## EXERCISE
Can you set down, word for word, the whole forum exchange below about powering a neon tube inside a lightsaber hilt?

## DOCUMENT PASSAGE
Hi folks,

inspired by your tremendous help with my sister's clock (thanks again!), I thought I might ask you on this issue as well. Recently I inquired how the bargraph tubes work, and somehow we got to talk about lightsabers ;-)

The thing is, I had to think about it all the time, and I finally ordered some metal lightsaber hilt (much to my local folks' amusement). Now for the challenge: I'd like to mount a neon tube in this handle that glows red.

The neon tube is made of clear glass (so it is a true neon tube, not a fluorescent light that are sometimes referred to as neon tubes as well) with one electrode at the base, length about 1m, and 2.5cm diameter. I have seen in the internet that these tubes can be driven by a high-frequent AC voltage applied to this one electrode (Tesla coil). So now I have several questions:

1. How do I build this power supply nice and compact so that it fits in the hilt (length is 20cm, diameter 3cm)? My first thought was a transformer being driven by some frequency on the secondary side, inducing a rather high AC-like voltage on the primary side. But which frequency is required, at which voltage and current?
Around 20-50kHz is common. Current is fairly low, a few mA to a dozen or so, depending on the size of tube you're using and its capacitance to nearby objects. Voltage can be a few hundred volts to a few thousand volts.

## SUPPLIED MATERIAL
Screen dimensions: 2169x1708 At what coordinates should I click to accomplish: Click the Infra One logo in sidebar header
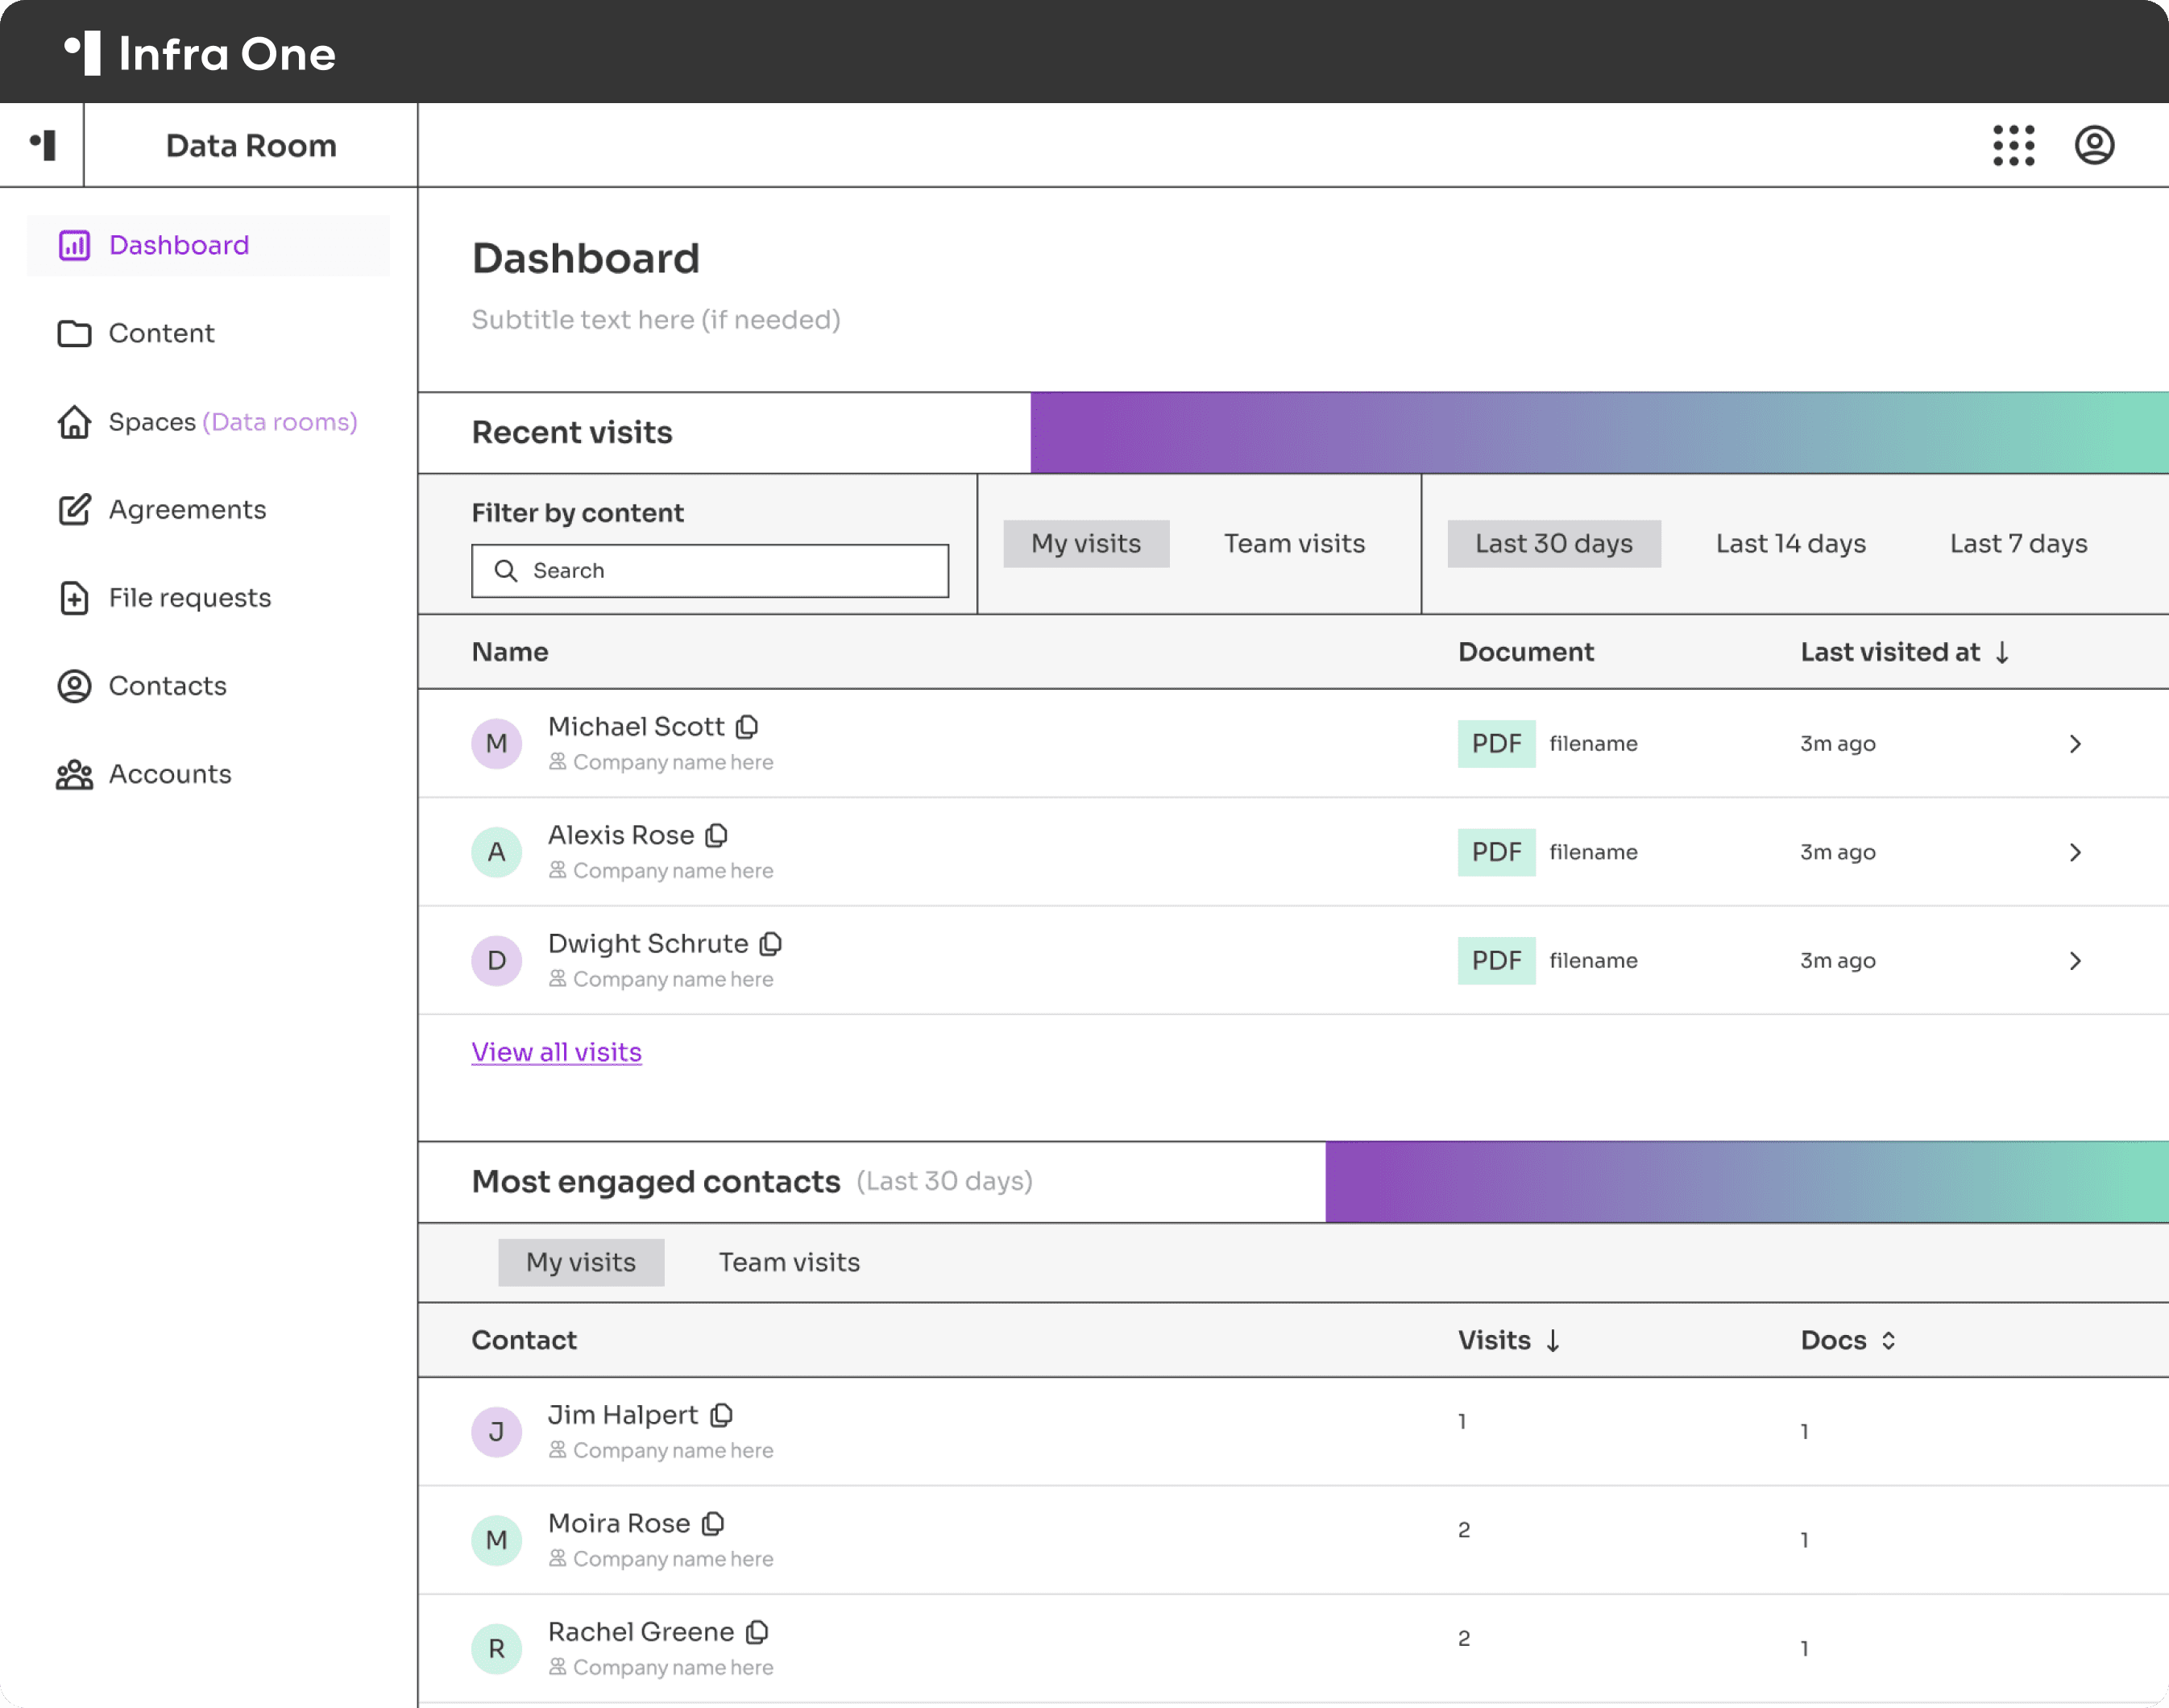coord(43,145)
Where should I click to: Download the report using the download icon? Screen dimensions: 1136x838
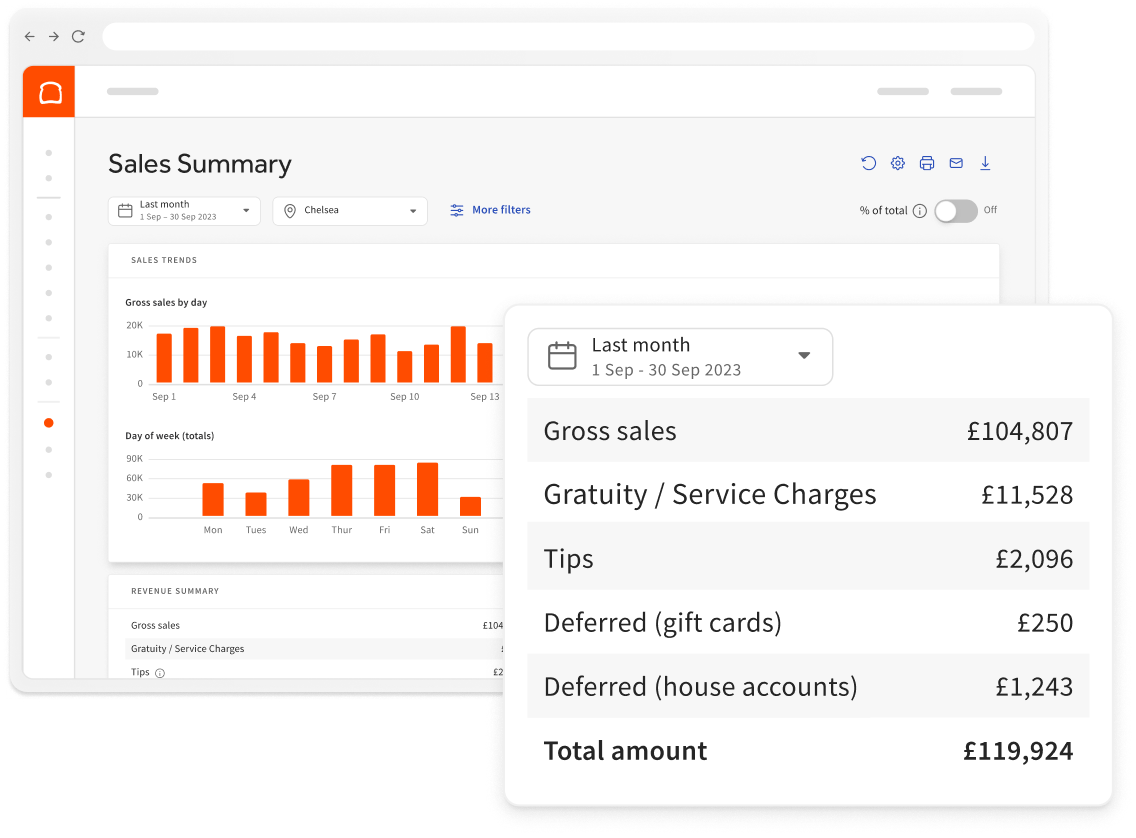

## THE SOLUTION
Hi folks,

inspired by your tremendous help with my sister's clock (thanks again!), I thought I might ask you on this issue as well. Recently I inquired how the bargraph tubes work, and somehow we got to talk about lightsabers ;-)

The thing is, I had to think about it all the time, and I finally ordered some metal lightsaber hilt (much to my local folks' amusement). Now for the challenge: I'd like to mount a neon tube in this handle that glows red.

The neon tube is made of clear glass (so it is a true neon tube, not a fluorescent light that are sometimes referred to as neon tubes as well) with one electrode at the base, length about 1m, and 2.5cm diameter. I have seen in the internet that these tubes can be driven by a high-frequent AC voltage applied to this one electrode (Tesla coil). So now I have several questions:

1. How do I build this power supply nice and compact so that it fits in the hilt (length is 20cm, diameter 3cm)? My first thought was a transformer being driven by some frequency on the secondary side, inducing a rather high AC-like voltage on the primary side. But which frequency is required, at which voltage and current?
Around 20-50kHz is common. Current is fairly low, a few mA to a dozen or so, depending on the size of tube you're using and its capacitance to nearby objects. Voltage can be a few hundred volts to a few thousand volts.